未排序的链表听起来似乎符合所述的需求(尽管对于大多数实际应用程序来说,它们似乎有点傻)。您有常量插入时间(插入到末尾或开始)和线性删除时间(扫描列表中最小的元素)。
#4
2
In order to change the insertion time to O(1), you can insert elements in to the array unsorted. You can then create a minPeek() method that searches for the smallest key using a linear search and then call that inside the delete/remove method and delete the smallest key.
为了将插入时间更改为O(1),可以将元素插入到未排序的数组中。
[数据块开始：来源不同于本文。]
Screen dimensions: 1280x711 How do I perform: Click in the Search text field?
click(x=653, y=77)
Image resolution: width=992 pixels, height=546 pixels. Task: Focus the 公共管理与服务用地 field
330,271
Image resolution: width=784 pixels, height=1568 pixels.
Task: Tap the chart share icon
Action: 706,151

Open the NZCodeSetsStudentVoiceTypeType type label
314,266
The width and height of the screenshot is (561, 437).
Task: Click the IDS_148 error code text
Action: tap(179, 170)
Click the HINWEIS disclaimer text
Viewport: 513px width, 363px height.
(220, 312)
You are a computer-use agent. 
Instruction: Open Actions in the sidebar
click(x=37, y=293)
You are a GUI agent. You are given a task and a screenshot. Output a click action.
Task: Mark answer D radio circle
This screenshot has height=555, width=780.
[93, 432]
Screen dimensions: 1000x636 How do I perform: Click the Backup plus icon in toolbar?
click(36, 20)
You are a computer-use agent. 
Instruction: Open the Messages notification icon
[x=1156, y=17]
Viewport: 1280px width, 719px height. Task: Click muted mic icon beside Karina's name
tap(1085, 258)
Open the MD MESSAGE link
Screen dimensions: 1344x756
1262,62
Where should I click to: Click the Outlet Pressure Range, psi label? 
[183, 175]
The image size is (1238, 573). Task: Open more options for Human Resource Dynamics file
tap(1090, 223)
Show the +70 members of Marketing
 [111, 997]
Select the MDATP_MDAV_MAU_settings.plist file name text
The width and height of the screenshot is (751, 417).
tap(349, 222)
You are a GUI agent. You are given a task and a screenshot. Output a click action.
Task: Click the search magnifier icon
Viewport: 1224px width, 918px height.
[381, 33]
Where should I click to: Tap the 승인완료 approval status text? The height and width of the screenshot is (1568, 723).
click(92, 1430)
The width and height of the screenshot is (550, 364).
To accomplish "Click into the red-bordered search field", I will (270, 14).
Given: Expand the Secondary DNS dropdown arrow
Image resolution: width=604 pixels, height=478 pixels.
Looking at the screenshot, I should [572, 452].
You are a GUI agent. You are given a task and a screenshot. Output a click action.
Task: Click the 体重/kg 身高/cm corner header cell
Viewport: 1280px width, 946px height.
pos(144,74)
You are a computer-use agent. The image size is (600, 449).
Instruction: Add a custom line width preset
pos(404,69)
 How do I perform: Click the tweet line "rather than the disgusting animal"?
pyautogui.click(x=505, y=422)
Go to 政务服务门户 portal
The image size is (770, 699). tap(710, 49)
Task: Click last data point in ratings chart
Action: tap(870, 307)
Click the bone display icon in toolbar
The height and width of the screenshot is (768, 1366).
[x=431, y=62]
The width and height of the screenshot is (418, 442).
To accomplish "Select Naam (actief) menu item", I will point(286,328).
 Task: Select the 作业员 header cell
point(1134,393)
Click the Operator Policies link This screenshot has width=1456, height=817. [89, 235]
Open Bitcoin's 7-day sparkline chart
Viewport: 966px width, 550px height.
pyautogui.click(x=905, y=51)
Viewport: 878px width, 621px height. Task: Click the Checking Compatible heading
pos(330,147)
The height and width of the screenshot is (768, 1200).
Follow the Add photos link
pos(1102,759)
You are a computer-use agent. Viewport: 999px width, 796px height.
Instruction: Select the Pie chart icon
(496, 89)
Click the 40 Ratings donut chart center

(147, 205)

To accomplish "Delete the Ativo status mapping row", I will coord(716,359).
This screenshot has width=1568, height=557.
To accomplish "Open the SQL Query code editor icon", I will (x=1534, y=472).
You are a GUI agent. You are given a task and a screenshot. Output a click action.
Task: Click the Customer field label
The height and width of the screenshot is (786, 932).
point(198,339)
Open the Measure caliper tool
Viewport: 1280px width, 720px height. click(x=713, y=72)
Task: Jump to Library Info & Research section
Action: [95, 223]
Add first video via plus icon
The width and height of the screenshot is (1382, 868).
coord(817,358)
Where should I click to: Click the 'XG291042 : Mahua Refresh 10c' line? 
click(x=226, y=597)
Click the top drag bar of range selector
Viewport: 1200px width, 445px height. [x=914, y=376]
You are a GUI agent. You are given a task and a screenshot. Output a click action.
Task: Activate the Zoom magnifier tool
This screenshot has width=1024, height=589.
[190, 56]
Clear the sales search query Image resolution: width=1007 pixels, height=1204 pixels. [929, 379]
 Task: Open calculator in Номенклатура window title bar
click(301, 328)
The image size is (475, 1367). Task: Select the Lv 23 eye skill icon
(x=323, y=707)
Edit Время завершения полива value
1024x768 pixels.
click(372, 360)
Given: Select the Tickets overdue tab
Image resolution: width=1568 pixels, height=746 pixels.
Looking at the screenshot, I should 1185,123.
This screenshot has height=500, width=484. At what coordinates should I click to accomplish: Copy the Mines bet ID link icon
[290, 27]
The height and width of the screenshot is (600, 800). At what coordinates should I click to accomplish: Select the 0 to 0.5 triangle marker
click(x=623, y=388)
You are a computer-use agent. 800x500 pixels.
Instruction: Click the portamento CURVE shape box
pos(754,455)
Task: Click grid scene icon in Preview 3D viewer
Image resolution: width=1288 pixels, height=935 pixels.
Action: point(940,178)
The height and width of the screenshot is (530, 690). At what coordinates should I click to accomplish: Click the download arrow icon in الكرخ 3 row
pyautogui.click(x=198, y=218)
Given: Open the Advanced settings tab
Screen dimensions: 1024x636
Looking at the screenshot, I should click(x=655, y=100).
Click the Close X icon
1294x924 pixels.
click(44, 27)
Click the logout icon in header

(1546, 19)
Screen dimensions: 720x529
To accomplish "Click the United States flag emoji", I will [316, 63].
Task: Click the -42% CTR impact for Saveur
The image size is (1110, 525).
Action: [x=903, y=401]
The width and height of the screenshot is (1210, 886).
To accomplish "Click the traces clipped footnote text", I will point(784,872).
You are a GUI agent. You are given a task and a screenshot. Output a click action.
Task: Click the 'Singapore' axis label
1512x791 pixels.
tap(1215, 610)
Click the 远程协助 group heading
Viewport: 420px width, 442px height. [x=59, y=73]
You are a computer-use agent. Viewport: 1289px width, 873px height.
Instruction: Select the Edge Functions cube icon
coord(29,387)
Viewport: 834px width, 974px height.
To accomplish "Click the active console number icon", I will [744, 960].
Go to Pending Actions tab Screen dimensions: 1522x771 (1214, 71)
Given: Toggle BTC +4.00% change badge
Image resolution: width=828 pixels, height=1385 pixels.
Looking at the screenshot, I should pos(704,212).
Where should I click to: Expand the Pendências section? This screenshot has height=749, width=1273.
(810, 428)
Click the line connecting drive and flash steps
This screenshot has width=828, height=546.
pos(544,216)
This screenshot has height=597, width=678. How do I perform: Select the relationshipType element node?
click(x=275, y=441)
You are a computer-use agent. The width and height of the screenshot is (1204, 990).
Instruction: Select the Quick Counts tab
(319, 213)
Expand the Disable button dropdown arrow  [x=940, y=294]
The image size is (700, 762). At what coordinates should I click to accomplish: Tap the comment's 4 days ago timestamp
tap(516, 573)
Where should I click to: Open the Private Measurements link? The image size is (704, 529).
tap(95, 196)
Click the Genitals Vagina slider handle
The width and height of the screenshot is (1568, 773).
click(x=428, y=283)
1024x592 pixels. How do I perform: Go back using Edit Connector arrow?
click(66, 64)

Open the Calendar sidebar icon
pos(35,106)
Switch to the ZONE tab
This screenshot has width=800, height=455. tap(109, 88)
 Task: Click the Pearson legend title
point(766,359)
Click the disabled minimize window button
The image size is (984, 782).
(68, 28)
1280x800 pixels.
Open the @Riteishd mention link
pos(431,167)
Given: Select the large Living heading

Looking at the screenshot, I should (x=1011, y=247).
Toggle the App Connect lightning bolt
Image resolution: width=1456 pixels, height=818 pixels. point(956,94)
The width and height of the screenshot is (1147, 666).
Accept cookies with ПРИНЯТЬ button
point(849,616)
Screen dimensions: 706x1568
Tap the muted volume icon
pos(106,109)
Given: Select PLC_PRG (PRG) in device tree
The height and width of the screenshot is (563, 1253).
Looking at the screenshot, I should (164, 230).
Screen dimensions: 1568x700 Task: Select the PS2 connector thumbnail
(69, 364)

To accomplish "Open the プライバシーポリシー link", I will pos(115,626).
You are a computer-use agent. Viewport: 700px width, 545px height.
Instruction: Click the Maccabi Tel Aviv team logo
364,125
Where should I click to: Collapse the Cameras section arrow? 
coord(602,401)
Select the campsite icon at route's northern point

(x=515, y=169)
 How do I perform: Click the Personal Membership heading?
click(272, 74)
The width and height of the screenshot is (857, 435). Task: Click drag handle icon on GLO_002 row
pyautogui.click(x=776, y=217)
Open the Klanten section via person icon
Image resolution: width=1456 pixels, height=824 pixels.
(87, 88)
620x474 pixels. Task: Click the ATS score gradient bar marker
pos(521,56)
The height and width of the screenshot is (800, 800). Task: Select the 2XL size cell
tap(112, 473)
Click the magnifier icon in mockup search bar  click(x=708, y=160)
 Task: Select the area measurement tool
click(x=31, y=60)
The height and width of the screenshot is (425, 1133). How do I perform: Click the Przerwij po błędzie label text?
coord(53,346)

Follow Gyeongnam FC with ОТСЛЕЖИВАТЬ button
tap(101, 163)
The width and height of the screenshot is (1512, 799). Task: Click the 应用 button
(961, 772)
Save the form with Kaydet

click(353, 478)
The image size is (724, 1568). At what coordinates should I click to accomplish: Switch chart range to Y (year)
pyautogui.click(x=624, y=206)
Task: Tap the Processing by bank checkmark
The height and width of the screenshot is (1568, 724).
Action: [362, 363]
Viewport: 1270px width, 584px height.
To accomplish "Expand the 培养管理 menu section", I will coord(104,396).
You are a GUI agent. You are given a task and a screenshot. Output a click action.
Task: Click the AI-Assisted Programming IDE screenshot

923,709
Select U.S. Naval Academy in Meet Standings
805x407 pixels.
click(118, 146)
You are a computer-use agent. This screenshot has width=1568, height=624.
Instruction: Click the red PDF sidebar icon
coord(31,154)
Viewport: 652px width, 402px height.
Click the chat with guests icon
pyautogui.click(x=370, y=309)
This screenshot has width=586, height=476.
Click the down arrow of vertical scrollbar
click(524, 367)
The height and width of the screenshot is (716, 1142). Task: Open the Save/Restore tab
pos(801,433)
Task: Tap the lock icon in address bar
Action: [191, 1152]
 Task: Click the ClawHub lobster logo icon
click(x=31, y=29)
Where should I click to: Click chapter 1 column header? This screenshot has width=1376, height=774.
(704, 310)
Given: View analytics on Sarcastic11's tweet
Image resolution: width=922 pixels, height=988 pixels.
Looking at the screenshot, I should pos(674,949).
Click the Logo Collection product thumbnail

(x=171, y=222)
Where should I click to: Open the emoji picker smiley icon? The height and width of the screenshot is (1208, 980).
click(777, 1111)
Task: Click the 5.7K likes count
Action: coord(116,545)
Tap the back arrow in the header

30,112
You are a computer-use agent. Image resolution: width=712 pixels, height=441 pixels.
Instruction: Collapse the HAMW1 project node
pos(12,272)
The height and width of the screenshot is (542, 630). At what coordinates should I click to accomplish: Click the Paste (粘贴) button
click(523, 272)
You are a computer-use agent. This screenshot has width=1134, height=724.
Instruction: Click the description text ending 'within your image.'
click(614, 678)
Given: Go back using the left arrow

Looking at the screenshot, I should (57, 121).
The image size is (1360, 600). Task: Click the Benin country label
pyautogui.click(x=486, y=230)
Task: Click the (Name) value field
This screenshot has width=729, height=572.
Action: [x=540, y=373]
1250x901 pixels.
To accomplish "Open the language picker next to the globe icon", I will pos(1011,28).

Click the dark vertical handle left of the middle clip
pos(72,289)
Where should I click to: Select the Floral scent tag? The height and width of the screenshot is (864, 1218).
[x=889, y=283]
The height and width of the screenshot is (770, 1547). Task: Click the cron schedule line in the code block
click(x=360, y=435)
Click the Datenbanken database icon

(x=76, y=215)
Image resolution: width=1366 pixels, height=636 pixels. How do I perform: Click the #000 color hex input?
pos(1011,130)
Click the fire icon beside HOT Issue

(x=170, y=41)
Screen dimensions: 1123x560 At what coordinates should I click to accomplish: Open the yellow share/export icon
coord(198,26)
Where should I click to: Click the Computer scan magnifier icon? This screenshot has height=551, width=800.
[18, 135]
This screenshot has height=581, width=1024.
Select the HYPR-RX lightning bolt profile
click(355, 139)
然后,您可以创建一个minPeek()方法,使用线性搜索来搜索最小的键,然后在delete/remove方法中调用该方法,并删除最小的键。
Here is how you can achieve this.
以下是你如何做到这一点。
public void insert(int item) {
queArray[nItems++] = item;
}
public int remove() {
int removeIndex = minPeek();
if (nItems - 1 != removeIndex) {
for (int i = removeIndex; i < nItems - 1; i++) {
queArray[i] = queArray[i + 1];
}
}
return queArray[--nItems];
}
public int minPeek() {
int min = 0;
for (int i = 0; i < maxSize; i++) {
if (queArray[i] < queArray[min]) {
min = i;
}
}
return min;
}
By doing so your priority queue has O(1) insertion time and delete method has O(N) time.
这样,您的优先级队列有O(1)插入时间,delete方法有O(N)时间。
#5
1
There is no way to implement a O(1) insertion method and keep you array sorted. If you pass your sorting to the delete method the fast you can do is a O(N log(n)) with quick sort or something. Or you can do a O(log n) algorithm in the insert method like LBushkin suggest.
没有办法实现O(1)插入方法并保持数组的排序。如果你将你的排序传递给delete方法,你能做的最快的事情就是用一个O(N log(N))来快速排序。或者你可以在insert方法中使用O(log n)算法,比如LBushkin建议。